A BLAME game has erupted over skyrocketing energy costs after a family business was forced to close due to a $180,000 bill— and the worst is yet to come.

Why do your power bills keep going up?

AUSTRALIANS are bracing for the first round of hefty power bills, after prices were hiked by as 20 per cent this month.

With families struggling and small businesses closing down under the financial strain, a blame game has begun over the source of the increase.

A plastics recycler in South Australia closed its doors in June, citing a crippling $180,000 monthly electricity bill as among the costs that prompted his “heartbreaking” decision to close the 38-year-old family business.

Business leaders in the state crippled by blackouts in late 2016 expect more closures to come as prices climb even higher, while pensioners across the country have expressed their fear of not being able to pay for heating over winter.

As the state’s Labor Government hatches a plan to build the world’s biggest lithium ion battery in partnership with billionaire Tesla chief executive Elon Musk, conservatives have hit out at climate change initiatives for adding to the cost of energy.

EnergyAustralia blamed a rise in wholesale prices following the closure of large coal-fired power stations, while Liberal MP Craig Kelly has singled out the $3 billion annual cost of renewable energy subsidies for the price hikes.

“That pushes up the price of electricity to the consumer,” Mr Kelly told ABC radio on Thursday, warning: “People will die.”

RENEWABLES ‘NOT TO BLAME’

But left-leaning think tank The Australia Institute countered with a study claiming to prove once and for all that renewables were not to blame for the price increases.

Instead, said study author Hugh Saddler, an energy economics expert from the Australian National University, the culprit is actually the domestic shortage of natural gas.

The report echoes the sentiments of climate change activist and former US Vice President Al Gore, who is in Australia this week for the Ecocity World Summit in Melbourne.

“Of course there’s a debate in Australia about the role played by natural gas being priced to the world price, and large exports now have driven up the price of gas, which may be the majority of the price increases,” Mr Gore told The Australian, while declaring that climate activists “are winning … [but] the remaining question is whether we will win it in time.”

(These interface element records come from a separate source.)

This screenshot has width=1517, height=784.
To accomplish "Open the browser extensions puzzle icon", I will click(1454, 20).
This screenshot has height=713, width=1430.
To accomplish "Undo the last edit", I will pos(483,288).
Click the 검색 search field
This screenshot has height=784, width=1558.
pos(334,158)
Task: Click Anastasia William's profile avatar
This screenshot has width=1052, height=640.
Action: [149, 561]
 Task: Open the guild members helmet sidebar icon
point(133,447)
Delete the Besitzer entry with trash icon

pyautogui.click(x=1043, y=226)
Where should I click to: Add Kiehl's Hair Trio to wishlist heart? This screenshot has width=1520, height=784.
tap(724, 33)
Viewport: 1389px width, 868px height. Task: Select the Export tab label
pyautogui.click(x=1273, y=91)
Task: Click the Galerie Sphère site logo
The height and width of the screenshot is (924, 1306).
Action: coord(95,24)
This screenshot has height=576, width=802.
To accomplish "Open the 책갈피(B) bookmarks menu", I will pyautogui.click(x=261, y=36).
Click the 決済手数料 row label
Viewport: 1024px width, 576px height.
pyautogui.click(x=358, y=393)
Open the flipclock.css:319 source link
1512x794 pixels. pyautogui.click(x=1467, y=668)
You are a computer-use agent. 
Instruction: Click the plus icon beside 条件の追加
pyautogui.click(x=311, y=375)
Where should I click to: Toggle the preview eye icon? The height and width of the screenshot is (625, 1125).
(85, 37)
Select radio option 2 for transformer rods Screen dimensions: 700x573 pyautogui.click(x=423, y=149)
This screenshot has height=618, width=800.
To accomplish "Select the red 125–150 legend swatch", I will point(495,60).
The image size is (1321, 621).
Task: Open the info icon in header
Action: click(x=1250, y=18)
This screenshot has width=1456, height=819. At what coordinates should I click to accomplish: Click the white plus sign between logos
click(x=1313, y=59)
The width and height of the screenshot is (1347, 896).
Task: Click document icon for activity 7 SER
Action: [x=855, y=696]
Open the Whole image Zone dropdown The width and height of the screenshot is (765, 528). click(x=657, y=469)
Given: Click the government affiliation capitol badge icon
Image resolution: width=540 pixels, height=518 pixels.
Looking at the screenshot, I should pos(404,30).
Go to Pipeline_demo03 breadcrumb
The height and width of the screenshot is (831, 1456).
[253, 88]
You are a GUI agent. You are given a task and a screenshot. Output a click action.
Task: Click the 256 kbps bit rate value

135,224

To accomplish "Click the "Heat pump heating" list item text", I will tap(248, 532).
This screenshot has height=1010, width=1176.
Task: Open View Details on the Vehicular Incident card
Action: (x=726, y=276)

WHAT’S GAS GOT TO DO WITH IT?

So why are gas prices impacting on electricity?

Although consumer may perceive them as being unrelated, gas is a back-up source of energy that is used to set the market price for electricity.

Because gas prices are now so high — two or three times their historical level — the wholesale price of electricity is rising.

The rise in domestic gas prices has been partly blamed on the increase in exports to lucrative markets overseas, and the power wielded by a so-called Australian “gas cartel”.

Dr Saddler said the reason why prices were particularly high in South Australia was that the state did not have the large, cheap coal resources of other states and was “completely lacking in significant hydro resources”, and that it relied on backup power generation from gas.

“There is absolutely no positive relationship between the share of wind generation in supply

and wholesale electricity prices in the state — in fact a negative correlation,” he wrote.

By contrast, he said, there was “a very strong positive correlation between wholesale gas prices and wholesale electricity prices” in the data analysed.

“It is therefore concluded that price increases in SA, and to a large extent in other states also,

are almost entirely the consequence of high wholesale gas prices.”

WHAT IT MEANS FOR THE NATION

Dr Saddler said the South Australian analysis could be used to explain electricity price hikes nationally, as it mirrored what happened in the market at large.

“A similar, though less stark effect is seen in the other mainland national energy market states. This is not a malfunction of the market, but precisely how it was expected to operate,” he wrote, hitting out at “ill-informed commentators” eager to attack renewable energy generation.

“The launch of the market in 1998 was followed by a rush of construction of gas turbine power stations in Queensland, NSW and Victoria and even in Tasmania, accelerated in Queensland by a gas generation mandate policy introduced by the state Labor government,” he wrote.

“It was envisaged that both the much lower greenhouse gas emissions and the superior operational flexibility of these power stations compared with coal would make them ideally suited to supplying hour-to-hour and day-to-day variations in demand for electricity, while also reducing emissions, by using a then relatively low cost source of fuel.”

Dr Saddler predicted that South Australia’s “abundant wind and solar resources” would eliminate, and potentially reverse its status as the state with the highest energy costs “as the electricity system transitions to renewable generation”.